» **EXTRAIT CITÉ**
━━━━━━━━━━━━━━━━━━━━

  4. Bonjour Willy,
    La raison de placer un H2 « masqué », c’est que graphiquement, la piste graphique a été validé sans, et qu’il n’est donc pas implémentable « visuellement » (d’ailleurs, c’est souvent que les « super footers » ne soient pas titrés, du coup, j’opère ainsi). Aussi, pour éviter que les 3 titres H3 du footer se retrouvent dans le flux HTML après le dernier H2 relatif à la presse, je chapitre le pied de page par cette technique.
    J’espère avoir répondu à ta question.

    Commentaire par aldbriand — 12 janvier 2010 @ 9:27

  5. Bonjour Arnaud,
    déjà je vais te retourner tes compliments pour ton site que je découvre et qui me semble bourré de choses intéressantes concernant la SEO.
    Ensuite, oui tu réponds à ma question. Si comme je le disais, j’ai le même fonctionnement global en terme de SEO que le tien, je dois bien avouer que le flux HTML m’était passé au dessus de la tête pour je ne sais qu’elle raison tellement cela semble logique en fait qu’il faille séparer les H3 des H2 précédents puisque ceux-ci n’ont rien à voir.
━━━━━━━━━━━━━━━━━━━━
» **LIGNES FOURNIES**
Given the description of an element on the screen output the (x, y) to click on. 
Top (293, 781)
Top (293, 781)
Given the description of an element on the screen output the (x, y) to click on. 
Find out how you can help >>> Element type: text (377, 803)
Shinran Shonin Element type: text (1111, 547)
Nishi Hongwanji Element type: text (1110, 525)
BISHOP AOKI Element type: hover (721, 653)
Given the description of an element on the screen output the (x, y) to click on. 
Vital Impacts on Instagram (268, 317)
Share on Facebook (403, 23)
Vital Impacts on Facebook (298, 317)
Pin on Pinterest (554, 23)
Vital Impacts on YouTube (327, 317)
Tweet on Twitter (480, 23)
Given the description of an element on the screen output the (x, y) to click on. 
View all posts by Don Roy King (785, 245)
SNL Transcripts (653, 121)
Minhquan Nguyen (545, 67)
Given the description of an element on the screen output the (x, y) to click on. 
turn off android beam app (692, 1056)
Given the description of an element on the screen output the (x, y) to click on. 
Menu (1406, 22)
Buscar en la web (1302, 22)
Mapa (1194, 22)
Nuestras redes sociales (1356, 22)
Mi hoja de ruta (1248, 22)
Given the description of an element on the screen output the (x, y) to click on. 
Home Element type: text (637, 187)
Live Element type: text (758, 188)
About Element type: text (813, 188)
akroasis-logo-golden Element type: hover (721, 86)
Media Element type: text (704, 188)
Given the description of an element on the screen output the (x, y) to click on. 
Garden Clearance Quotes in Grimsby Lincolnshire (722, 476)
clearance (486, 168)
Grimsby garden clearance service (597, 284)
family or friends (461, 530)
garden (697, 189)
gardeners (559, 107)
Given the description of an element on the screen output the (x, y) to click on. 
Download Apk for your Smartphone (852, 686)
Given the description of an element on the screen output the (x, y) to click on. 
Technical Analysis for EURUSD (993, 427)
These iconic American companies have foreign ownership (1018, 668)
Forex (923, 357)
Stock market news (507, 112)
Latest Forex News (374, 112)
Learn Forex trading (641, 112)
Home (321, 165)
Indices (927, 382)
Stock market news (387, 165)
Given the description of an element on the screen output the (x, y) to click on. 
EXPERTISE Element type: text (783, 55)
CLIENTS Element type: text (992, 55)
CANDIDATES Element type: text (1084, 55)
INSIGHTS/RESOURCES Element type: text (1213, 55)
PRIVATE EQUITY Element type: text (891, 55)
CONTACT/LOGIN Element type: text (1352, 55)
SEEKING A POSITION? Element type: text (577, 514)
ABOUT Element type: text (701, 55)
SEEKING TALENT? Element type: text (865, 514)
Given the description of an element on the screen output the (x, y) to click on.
━━━━━━━━━━━━━━━━━━━━
» **CONSIGNE 1**
Relevez toutes les expressions placées entre guillemets français dans l'extrait cité.
» **CONSIGNE 2**
Recopiez le passage de l'extrait cité qui commence par les mots « J’espère avoir répondu » et s'arrête après « rien à voir. », en substituant « félicitations » à « compliments ».

» **CORRIGÉ 1**
masqué, visuellement, super footers

» **CORRIGÉ 2**
J’espère avoir répondu à ta question.

    Commentaire par aldbriand — 12 janvier 2010 @ 9:27

  5. Bonjour Arnaud,
    déjà je vais te retourner tes félicitations pour ton site que je découvre et qui me semble bourré de choses intéressantes concernant la SEO.
    Ensuite, oui tu réponds à ma question. Si comme je le disais, j’ai le même fonctionnement global en terme de SEO que le tien, je dois bien avouer que le flux HTML m’était passé au dessus de la tête pour je ne sais qu’elle raison tellement cela semble logique en fait qu’il faille séparer les H3 des H2 précédents puisque ceux-ci n’ont rien à voir.